Partai Golkar Terancam Bubar?
Kekhawatiran itu disampaikan mantan Wakil Ketua Majelis Permusyawaratan Rakyat dari Fraksi Partai Golkar Hajriyanto Y Thohari di Jakarta, Kamis (7/1).
TRIBUNMANADO.CO.ID - Partai Golkar dikhawatirkan bubar jika konflik internal di tubuh partai politik itu terus dibiarkan. Oleh karena itu, semua pihak diminta untuk bersama-sama menyelesaikan konflik dengan menggelar musyawarah nasional bersama.
Kekhawatiran itu disampaikan mantan Wakil Ketua Majelis Permusyawaratan Rakyat dari Fraksi Partai Golkar Hajriyanto Y Thohari di Jakarta, Kamis (7/1).
"Kalau konflik dibiarkan, Partai Golkar menuju limbo (batas) sejarah. Mungkin memang hanya sampai di sini masa berlaku Partai Golkar. Masa peredarannya sudah selesai," tuturnya.

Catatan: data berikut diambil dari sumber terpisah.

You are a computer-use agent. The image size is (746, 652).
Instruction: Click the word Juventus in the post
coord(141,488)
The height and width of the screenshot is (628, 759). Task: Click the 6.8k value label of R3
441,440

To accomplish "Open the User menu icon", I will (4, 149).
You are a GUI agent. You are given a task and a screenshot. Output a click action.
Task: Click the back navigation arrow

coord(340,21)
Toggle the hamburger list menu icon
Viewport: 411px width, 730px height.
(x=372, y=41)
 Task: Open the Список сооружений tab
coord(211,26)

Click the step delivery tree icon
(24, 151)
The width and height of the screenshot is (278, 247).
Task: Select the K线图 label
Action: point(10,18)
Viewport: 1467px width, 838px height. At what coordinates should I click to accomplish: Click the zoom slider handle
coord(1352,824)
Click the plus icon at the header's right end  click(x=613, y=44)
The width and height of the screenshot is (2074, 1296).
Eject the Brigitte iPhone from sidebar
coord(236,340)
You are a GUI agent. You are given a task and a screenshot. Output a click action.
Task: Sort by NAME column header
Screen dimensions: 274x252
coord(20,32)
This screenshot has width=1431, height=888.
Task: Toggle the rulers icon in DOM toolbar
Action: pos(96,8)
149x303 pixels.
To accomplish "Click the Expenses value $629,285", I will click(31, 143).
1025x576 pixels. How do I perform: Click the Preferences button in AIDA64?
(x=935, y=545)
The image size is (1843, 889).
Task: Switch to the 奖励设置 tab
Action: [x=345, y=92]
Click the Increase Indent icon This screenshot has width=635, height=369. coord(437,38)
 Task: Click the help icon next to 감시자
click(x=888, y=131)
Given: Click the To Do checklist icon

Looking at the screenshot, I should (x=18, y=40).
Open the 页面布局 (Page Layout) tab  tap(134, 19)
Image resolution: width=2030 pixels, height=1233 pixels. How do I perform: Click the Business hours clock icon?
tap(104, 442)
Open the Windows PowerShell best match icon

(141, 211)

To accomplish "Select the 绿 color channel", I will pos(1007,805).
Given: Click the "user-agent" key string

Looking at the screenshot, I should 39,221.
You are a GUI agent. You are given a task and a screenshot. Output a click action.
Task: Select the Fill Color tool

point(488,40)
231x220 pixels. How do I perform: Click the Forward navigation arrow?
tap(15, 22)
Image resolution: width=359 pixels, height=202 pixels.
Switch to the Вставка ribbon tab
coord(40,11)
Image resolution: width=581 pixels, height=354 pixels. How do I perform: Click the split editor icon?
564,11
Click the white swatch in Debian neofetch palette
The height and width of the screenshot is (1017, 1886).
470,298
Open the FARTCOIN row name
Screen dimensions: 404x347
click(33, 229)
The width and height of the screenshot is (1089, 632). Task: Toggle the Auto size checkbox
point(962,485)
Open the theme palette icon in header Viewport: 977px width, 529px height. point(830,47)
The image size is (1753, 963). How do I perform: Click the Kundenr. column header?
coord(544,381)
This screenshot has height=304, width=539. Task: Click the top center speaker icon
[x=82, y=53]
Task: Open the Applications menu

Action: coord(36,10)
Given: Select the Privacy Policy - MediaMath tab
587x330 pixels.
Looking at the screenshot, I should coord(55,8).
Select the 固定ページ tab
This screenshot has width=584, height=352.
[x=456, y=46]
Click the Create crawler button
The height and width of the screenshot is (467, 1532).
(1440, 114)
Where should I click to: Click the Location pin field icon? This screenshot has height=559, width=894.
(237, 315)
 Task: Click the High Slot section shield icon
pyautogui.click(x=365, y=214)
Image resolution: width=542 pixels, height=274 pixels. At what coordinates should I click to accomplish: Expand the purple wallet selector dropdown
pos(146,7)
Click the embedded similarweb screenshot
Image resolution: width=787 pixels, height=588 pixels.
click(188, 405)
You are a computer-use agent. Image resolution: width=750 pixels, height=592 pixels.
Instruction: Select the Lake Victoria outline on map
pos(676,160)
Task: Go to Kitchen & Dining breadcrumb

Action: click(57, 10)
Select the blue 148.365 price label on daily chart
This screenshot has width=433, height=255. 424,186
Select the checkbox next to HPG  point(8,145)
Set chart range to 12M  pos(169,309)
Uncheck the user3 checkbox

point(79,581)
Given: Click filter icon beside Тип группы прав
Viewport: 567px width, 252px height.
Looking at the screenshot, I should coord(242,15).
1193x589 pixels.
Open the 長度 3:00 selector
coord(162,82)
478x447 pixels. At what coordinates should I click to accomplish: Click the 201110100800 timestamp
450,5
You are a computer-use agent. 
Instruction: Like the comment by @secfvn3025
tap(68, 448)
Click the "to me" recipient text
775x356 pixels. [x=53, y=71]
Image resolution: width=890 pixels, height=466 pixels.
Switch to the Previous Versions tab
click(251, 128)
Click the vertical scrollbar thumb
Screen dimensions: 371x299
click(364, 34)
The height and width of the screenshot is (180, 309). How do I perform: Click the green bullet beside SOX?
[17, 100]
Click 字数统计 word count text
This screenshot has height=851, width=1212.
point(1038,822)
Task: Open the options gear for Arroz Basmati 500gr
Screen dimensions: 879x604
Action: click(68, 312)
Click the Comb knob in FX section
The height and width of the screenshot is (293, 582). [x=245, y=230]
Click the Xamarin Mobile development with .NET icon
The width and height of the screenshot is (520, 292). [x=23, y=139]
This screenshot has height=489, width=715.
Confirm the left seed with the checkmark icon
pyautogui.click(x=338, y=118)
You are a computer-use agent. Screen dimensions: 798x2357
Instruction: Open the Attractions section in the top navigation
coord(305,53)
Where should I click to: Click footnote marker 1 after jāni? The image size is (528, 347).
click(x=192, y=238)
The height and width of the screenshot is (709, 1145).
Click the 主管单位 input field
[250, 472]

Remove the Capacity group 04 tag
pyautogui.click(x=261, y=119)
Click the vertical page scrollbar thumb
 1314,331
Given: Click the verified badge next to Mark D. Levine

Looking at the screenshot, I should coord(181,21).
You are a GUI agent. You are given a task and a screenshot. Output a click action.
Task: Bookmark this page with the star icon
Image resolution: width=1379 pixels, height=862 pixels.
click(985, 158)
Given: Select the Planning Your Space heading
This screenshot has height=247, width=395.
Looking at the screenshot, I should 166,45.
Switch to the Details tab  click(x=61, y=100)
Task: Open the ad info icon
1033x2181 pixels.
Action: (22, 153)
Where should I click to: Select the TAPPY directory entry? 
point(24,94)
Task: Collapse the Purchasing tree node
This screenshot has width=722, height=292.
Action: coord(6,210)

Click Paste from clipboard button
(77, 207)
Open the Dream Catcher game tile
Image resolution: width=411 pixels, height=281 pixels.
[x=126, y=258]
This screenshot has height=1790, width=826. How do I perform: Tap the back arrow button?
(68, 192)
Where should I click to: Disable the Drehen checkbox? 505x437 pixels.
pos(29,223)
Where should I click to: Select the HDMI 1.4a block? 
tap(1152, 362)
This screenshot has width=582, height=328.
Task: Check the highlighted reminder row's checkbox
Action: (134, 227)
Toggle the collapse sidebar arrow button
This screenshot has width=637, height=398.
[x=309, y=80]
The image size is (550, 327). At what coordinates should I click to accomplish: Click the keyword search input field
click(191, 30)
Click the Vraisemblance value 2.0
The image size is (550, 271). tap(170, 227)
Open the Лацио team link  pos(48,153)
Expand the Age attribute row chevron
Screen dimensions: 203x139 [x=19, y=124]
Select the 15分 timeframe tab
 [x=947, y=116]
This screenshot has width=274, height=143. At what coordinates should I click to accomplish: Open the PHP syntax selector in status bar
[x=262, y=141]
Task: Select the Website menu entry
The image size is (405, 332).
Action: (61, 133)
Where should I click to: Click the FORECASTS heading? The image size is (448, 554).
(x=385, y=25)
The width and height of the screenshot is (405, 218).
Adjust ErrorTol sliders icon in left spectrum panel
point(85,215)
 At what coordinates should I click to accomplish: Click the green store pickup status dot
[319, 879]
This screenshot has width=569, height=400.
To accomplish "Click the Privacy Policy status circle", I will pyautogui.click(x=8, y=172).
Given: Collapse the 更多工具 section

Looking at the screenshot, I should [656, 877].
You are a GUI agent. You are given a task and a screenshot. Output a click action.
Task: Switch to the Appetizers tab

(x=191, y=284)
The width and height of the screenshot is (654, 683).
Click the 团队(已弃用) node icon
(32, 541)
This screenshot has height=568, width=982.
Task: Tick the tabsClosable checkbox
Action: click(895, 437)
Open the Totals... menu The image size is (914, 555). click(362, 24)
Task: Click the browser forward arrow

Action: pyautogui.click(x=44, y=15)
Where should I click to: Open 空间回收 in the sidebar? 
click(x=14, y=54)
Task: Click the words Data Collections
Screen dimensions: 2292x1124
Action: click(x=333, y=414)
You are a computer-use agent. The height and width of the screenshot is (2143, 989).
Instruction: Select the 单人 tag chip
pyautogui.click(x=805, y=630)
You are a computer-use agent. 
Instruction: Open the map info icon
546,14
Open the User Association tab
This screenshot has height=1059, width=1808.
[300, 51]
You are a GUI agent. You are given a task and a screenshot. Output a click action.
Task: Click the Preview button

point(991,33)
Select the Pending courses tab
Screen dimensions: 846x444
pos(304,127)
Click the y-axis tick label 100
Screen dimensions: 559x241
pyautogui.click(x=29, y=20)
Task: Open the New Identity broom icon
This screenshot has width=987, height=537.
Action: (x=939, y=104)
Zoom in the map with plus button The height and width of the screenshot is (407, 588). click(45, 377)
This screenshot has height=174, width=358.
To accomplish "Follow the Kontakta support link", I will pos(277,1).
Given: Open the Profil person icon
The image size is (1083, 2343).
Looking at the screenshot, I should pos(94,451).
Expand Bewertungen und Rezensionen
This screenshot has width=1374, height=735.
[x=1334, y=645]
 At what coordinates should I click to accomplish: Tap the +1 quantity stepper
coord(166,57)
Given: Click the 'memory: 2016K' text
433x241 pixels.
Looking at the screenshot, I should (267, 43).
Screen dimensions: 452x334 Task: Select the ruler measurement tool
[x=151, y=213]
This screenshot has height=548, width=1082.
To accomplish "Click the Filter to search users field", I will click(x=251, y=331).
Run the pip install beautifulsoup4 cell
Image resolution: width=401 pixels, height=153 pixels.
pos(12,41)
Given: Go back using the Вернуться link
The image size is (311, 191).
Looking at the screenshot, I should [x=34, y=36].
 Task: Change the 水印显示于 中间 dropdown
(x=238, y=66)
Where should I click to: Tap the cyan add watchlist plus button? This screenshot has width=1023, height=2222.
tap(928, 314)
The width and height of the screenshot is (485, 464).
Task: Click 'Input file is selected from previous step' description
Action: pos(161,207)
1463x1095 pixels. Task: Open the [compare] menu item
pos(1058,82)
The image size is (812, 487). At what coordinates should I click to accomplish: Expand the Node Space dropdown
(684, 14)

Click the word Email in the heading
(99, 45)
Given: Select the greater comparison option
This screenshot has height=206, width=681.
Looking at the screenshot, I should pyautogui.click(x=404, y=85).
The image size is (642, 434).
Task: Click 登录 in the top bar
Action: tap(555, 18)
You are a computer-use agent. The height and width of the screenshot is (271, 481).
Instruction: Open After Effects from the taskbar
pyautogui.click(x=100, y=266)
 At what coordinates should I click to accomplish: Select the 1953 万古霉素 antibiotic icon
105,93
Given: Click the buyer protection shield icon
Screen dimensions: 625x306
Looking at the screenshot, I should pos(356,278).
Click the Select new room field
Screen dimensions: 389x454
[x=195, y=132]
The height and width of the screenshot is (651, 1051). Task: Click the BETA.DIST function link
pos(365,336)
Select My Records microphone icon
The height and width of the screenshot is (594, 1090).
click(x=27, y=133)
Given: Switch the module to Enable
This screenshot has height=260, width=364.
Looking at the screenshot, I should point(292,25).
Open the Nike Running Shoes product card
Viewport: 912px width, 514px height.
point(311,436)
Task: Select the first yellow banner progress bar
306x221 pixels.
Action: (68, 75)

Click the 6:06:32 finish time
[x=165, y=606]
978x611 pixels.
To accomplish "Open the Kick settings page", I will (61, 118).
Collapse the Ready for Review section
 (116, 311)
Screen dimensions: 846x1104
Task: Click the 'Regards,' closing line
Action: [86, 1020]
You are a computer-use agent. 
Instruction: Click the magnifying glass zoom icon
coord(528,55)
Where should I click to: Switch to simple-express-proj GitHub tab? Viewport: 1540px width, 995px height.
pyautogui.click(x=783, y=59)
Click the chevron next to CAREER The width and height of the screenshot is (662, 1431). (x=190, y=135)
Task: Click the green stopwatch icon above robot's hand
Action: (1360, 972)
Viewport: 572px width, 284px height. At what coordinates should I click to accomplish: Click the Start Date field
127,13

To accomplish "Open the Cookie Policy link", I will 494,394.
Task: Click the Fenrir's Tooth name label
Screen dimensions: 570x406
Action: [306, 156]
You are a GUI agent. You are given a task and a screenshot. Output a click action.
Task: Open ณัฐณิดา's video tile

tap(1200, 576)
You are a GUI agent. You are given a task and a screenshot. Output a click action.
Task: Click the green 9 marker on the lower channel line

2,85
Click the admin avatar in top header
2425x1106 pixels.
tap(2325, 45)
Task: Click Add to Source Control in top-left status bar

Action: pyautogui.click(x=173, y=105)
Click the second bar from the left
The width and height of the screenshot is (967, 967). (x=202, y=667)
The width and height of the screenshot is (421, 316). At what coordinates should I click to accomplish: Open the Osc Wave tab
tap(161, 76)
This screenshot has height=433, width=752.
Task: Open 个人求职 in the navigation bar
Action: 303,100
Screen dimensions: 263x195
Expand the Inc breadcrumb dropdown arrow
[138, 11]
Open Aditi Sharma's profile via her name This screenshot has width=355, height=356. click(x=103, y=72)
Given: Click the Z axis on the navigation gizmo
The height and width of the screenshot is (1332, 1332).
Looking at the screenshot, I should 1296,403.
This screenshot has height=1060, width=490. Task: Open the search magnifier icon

Politikus senior Partai Golkar itu menilai, perpecahan internal Partai Golkar sudah tergolong parah dan eksesif. Konflik tidak hanya di antara dua kubu DPP Partai Golkar, yakni kubu Aburizal Bakrie dan kubu Agung Laksono, tetapi juga di internal kedua kubu.
Faksi-faksi muncul di kubu Aburizal dan kubu Agung. Faksi-faksi di tiap-tiap kubu itu saling jegal dan menjatuhkan.
Kondisi itu salah satunya terlihat dalam pergantian pimpinan Fraksi Partai Golkar (F-PG) di DPR.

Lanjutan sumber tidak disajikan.